日本のように「口中調味」の文化がないため、具材と“味付けがないごはん”を食べ進めやすいように、日本の店舗よりも1グラムだけ具材を多くするなど海外仕様に調整している(撮影:Kasono Takamura)
ひとつは、大きさと安さ。周囲のおむすび屋に比べてごはんの量が倍近くあるのに安価で、ハンバーガーなどおむすび以外のテイクアウト商品に比べても価格設定は手頃だ。「アメリカの日系レストランでは日本の価格の2〜3倍が主流ですが、私たちのおむすびは日本の約1.3倍。こちらの価格帯ではかなり安いです」(谷古宇本部長)。パリ店では、アメリカよりも高めで日本の約2倍だが、周囲の店に比べると3分の2ほどの価格でかなりリーズナブルだ。
そしてもうひとつは、米のおいしさだ。使っているのは、日本の契約農家が食味を重視して作った特別栽培米。おむすびの要である米の新鮮さを大切にし、冷蔵物流で輸出した玄米を現地の各店舗にて毎日精米している。

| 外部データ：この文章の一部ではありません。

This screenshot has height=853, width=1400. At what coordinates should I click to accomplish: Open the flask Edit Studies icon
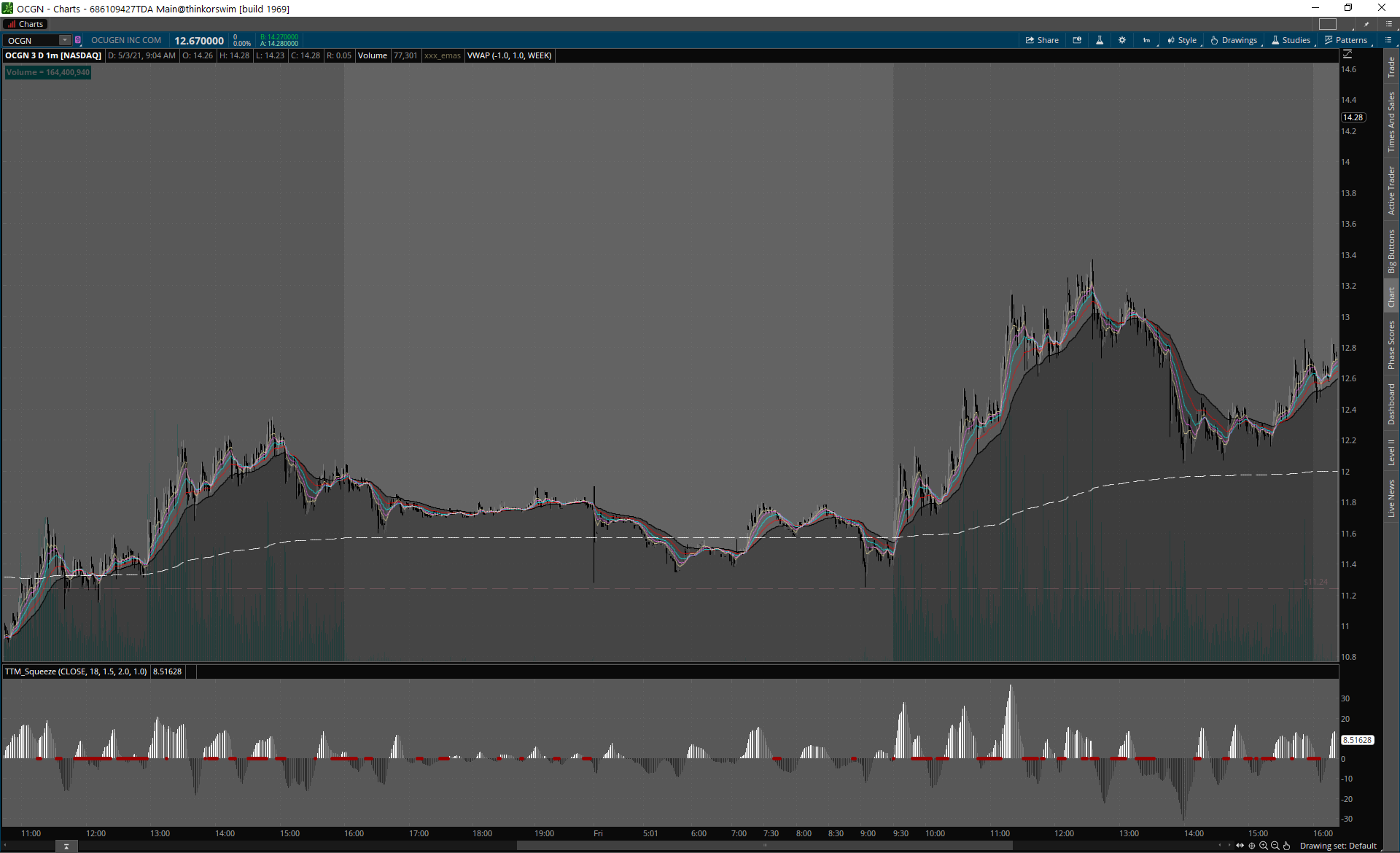1100,40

「日本人のお客様から『お米がおいしい』とお声がけいただくことが多いのですが、さまざまな人種の方からも同じくらいの頻度でお声がけいただけるようになってきました」と谷古宇本部長。パリ店では2020年5月から電気釜をガス釜に変更したことで食味が良くなり、新規の常連客が増えたという。